The Board of Public Works of Maryland appointed her to make copies of portraits of George Calvert, 1st Baron Baltimore and Cecil Calvert, 2nd Baron Baltimore. For the Board she also painted a copy of Warwick Castle's famous Van Dyke portrait of Queen Henrietta Maria, for whom Maryland is named.

MacKubin made paintings of society women in England and in the United States cities of Boston, New York, Baltimore, Washington, and St. Louis. In 12 years she received commissions for 360 miniature portraits. The people whose portraits she painted include Joel Chandler Harris, Basil Gildersleeve, Mrs. Charles J. Bonaparte, Justice Horace Gray, Senator George F. Hoar, and Mrs. Thomas F. Bayard.

MacKubin began exhibiting her works and winning awards in the United States, London and Paris beginning in 1893. She exhibited her work at the Palace of Fine Arts and The Woman's Building at the 1893 World's Columbian Exposition in Chicago, Illinois. In 1897 she won the bronze medal and diploma at the Tennessee Exposition. Her life-sized portrait of Cardinal Gibbons was exhibited in 1903 in Baltimore and in 1904 at the St. Louis Exposition. She exhibited at the Royal Academy of Arts and made portraits of the Marchioness of Bath, the Countess of Warwick and others in England.

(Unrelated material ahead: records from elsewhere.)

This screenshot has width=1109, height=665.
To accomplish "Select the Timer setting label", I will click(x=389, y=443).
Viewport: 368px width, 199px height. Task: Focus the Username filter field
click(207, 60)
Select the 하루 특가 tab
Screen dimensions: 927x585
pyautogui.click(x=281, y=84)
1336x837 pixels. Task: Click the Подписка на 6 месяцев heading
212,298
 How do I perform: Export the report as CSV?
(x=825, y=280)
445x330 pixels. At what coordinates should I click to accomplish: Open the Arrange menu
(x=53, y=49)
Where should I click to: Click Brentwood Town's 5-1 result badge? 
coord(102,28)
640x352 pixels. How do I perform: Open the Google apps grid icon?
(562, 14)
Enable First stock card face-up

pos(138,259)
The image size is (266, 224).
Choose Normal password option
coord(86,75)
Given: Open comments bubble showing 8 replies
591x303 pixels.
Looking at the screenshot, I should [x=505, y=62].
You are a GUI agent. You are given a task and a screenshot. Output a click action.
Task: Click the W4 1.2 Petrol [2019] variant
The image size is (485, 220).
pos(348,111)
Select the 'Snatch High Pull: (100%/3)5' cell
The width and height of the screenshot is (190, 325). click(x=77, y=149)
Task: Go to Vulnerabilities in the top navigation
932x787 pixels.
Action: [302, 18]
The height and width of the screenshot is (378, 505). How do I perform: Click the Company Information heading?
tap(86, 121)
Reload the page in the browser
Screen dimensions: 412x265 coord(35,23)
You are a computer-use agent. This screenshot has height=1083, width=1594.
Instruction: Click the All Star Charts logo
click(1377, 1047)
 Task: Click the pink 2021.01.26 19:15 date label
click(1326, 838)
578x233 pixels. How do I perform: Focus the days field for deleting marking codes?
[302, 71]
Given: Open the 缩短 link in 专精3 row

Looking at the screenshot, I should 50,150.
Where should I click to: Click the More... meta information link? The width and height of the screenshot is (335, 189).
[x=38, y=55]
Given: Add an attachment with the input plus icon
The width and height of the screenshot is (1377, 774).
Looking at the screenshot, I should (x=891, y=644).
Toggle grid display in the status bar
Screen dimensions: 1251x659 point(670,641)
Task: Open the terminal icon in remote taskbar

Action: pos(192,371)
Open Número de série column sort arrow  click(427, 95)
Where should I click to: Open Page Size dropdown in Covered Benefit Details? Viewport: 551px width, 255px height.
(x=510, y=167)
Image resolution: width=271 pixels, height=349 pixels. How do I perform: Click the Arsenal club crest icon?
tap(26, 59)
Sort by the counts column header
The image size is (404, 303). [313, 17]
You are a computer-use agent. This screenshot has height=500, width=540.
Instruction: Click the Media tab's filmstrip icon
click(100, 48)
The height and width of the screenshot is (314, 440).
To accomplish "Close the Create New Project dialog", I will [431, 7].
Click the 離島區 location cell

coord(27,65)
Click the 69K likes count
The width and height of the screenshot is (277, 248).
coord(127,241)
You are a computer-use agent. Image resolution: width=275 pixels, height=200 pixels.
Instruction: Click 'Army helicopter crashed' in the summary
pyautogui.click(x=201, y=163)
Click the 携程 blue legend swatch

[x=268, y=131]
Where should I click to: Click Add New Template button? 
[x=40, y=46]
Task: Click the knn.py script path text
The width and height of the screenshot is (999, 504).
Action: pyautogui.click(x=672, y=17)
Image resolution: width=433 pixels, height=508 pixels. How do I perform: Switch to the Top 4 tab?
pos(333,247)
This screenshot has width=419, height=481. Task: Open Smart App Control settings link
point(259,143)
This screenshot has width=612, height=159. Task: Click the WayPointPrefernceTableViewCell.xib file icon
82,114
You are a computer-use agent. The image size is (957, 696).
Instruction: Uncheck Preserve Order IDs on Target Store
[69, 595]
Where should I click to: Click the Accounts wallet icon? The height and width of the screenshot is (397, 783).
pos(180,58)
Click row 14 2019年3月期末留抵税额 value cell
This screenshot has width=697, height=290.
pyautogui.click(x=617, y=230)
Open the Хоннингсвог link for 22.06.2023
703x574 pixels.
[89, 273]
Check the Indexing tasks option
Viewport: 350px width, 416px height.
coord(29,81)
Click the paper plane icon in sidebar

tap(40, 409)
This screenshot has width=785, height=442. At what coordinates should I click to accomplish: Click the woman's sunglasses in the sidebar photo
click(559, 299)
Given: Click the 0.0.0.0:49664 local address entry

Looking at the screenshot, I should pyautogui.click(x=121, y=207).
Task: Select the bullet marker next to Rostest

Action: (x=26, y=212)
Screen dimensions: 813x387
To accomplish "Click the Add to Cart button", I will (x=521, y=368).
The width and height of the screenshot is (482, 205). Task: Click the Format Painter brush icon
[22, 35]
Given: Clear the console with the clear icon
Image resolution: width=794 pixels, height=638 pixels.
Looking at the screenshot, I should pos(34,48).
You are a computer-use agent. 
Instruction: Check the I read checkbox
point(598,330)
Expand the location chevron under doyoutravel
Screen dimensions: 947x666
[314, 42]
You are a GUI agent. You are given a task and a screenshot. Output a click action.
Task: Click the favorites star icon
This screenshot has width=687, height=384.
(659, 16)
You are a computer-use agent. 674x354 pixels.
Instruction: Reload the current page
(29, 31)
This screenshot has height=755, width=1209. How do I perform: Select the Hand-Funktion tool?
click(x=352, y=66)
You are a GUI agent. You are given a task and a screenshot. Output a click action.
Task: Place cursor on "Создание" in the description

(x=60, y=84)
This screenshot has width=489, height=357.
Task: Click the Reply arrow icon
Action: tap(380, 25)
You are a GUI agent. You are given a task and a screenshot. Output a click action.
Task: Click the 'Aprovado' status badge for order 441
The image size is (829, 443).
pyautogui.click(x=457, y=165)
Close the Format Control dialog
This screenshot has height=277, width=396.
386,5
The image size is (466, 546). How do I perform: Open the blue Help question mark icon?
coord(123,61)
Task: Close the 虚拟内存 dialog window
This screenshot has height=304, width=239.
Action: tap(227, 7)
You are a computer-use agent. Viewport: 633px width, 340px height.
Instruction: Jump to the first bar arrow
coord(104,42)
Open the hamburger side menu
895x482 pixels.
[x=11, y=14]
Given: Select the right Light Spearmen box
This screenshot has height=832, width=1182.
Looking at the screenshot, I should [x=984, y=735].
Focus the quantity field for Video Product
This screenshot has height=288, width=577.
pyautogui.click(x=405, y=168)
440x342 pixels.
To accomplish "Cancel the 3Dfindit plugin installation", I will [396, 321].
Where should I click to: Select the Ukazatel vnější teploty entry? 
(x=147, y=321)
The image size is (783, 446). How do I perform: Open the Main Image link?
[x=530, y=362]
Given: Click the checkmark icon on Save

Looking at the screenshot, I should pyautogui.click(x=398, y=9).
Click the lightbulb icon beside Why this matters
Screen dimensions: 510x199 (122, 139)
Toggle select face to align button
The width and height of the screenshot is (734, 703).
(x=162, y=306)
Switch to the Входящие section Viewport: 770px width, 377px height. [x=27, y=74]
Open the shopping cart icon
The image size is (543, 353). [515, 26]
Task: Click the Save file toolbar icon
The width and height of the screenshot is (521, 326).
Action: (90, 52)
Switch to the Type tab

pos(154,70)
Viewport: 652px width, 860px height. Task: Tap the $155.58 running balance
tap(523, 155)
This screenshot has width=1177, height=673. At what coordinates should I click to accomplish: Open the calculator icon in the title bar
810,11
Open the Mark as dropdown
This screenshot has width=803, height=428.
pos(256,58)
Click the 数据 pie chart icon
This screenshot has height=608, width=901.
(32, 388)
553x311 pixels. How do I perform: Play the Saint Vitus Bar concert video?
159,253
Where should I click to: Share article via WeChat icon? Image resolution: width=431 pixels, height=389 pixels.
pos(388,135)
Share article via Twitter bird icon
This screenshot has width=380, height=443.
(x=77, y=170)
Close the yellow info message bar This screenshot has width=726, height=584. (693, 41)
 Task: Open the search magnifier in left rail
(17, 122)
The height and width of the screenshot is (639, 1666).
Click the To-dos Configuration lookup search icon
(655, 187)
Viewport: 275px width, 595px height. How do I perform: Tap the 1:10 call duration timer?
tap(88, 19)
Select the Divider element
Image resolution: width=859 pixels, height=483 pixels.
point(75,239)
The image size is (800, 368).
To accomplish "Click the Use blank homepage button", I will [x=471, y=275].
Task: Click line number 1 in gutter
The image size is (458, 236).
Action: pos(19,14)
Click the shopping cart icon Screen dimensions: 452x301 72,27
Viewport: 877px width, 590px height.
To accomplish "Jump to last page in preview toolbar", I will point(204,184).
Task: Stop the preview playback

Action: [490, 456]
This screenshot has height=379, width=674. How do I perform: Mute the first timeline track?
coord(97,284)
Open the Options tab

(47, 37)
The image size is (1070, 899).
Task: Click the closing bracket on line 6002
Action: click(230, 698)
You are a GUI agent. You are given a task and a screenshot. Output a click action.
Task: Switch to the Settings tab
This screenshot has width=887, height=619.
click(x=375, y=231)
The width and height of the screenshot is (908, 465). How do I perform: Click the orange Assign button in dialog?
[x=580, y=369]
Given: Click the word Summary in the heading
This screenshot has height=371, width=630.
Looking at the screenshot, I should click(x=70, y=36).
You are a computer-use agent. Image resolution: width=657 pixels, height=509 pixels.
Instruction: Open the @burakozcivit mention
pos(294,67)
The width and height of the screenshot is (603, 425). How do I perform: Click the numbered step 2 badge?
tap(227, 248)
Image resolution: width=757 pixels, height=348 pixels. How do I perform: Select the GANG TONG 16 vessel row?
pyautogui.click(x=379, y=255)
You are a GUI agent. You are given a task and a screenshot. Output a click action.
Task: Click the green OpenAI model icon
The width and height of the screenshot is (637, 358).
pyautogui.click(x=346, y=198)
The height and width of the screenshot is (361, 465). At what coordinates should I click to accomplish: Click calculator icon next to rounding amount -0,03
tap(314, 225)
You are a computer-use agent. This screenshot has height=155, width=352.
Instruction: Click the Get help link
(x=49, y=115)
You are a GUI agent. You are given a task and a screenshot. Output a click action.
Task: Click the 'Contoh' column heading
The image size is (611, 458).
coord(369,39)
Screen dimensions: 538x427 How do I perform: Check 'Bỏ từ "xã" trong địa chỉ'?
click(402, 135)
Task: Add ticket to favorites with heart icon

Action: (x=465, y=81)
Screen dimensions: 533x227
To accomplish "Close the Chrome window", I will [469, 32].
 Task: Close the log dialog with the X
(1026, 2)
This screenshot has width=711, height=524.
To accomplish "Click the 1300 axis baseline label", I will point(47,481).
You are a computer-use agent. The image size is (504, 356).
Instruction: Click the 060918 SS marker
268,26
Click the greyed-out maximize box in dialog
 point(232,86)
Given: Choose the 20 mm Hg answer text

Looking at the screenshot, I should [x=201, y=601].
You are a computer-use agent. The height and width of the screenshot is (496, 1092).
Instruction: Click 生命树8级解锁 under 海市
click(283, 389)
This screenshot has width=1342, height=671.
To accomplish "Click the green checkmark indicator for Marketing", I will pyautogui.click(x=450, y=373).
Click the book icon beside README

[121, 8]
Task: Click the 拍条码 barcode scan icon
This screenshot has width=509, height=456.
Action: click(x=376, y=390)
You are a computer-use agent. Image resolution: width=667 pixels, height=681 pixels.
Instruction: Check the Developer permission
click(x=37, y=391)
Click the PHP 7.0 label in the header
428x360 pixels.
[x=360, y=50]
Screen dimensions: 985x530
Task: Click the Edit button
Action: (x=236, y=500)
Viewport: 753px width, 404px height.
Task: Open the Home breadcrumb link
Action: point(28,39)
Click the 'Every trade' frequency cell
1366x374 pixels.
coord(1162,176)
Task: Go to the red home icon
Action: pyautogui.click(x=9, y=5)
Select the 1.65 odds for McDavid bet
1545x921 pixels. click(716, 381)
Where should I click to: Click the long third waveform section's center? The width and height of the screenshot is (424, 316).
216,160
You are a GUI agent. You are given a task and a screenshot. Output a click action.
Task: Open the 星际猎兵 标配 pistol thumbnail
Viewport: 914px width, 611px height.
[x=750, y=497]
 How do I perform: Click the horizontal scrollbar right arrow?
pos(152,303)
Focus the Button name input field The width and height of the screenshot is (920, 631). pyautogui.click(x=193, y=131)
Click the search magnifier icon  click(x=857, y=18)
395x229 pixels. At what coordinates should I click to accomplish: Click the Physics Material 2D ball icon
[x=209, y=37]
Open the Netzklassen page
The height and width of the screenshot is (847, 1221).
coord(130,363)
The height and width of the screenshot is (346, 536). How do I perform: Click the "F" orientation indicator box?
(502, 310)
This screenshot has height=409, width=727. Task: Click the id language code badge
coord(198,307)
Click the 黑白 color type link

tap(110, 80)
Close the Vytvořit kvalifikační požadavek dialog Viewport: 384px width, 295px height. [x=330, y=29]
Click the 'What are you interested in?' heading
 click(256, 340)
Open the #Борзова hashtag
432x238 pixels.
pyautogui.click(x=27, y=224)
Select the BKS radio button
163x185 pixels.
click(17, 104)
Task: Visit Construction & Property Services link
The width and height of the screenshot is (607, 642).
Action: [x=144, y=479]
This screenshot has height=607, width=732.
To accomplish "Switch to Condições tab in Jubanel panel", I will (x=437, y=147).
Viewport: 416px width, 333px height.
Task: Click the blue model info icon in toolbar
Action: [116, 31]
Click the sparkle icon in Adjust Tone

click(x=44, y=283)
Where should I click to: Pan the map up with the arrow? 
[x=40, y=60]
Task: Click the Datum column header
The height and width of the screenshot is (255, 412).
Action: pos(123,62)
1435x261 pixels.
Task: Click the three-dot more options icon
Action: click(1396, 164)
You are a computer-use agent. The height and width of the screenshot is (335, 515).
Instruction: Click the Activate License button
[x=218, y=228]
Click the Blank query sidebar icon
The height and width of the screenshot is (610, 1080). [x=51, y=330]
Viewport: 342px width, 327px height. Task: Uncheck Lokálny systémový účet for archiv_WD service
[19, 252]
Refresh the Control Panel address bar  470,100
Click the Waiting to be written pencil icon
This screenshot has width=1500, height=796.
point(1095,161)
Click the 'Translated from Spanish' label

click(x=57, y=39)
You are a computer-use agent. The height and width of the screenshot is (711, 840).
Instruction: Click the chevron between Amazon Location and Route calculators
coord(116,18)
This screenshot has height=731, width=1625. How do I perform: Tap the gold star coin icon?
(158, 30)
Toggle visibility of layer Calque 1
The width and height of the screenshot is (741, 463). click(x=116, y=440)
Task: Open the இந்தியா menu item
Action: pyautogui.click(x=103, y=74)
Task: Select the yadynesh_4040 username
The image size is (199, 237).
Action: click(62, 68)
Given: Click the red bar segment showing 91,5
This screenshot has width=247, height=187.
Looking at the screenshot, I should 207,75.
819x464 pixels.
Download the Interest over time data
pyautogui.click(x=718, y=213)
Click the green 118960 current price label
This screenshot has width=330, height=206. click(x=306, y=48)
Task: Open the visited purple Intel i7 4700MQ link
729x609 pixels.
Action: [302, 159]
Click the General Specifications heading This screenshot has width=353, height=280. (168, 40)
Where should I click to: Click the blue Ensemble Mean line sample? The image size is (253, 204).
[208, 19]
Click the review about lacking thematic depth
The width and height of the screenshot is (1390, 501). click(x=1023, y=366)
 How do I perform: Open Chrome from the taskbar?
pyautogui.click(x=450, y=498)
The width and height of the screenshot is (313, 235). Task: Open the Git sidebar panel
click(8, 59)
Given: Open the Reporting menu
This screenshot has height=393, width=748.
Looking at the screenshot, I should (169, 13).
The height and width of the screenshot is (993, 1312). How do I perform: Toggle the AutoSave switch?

She was vice president of the Baltimore Watercolor Club.

MacKubin resided in Baltimore for most of her life and kept a studio and summer home in St. Andrews, New Brunswick.

==Personal life==
MacKubin was a member of the Maryland Society of the Colonial Dames of America.

She died February 2, 1918. Richard H. Spencer of the Maryland Historical Society said of her:
In the death of Miss Florence MacKubin, this Society has lost a valued and esteemed member, the State of Maryland a loyal and devoted daughter and the world of art a conscientious and meritorious disciple.